Hallmark Social Calendar Becomes More Game-Like, Aiming at a New App Category

When Social Calendar got its start back in 2008, it was an application that essentially tried to outdo Facebook’s own Events function, keeping users up to organize events and keep up with important dates, like friends’ birthdays. In the time since then the app’s developers have added a number of features, but this year they’re going for a broader change.

That’s to make Social Calendar more like a game. CEO Raj Lalwani calls the idea a “new genre”, with all the features of social games — points, rankings, virtual goods and rewards — working in conjunction with tools intended to help people organize and manage their social life.

It’s not an entirely new idea. Facebook ubiquitous “poke” apps, from Food Fight to Show Some Love!, have evolved from a way to simply pester friends to more full-featured apps with virtual currencies and gifts. But even with the additional features, they tend not to engage users as much as actual games. Location-based apps like Foursquare arguably fall in the same category.

Social Calendar’s take goes a little deeper than its peers on Facebook, with multiple ways to earn “Social Points”, the app’s version of experience points. Earning these points revolves around four distinct categories: sharing, organizing, caring and socializing.
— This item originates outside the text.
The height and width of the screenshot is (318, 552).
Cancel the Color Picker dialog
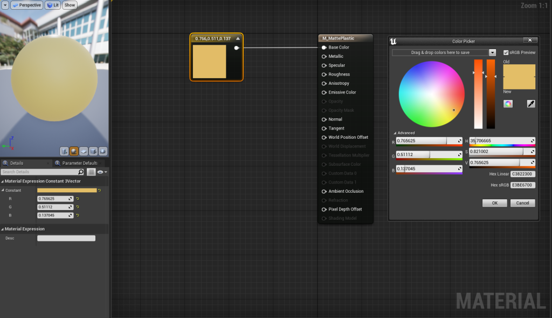pyautogui.click(x=522, y=203)
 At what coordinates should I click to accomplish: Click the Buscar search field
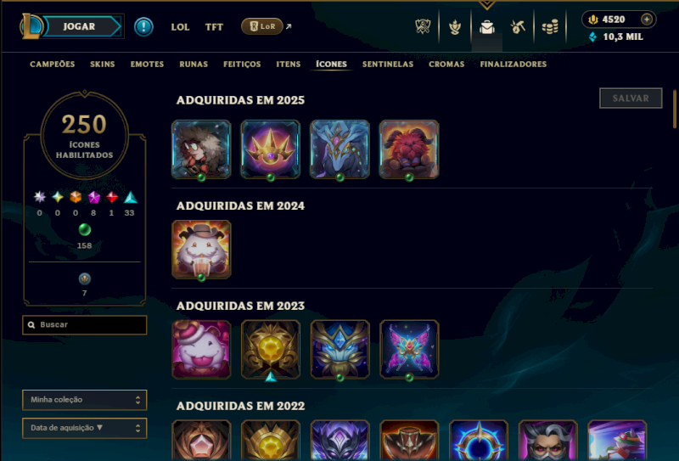coord(84,325)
Each action results in earning Social Points, but the points are then applied to a category — if you create an event, for instance, your score in sharing goes up. After earning a few points, users will gain a title depending on their activities, while the points from all four categories are summed to determine a numerical level.

Your points are also available for purchases in the virtual goods store. Hallmark, which invested in Social Calendar last year, creates most of the content for the store, much of which is bought using social points; however, there are also coins that can be purchased with real currency.

Lalwani thinks that Social Calendar will have lasting appeal as a game, because it’s tied to the user’s real life. “At some point we could all get bored of FarmVille, but as long as I have friends and a social life this game could go on,” he says.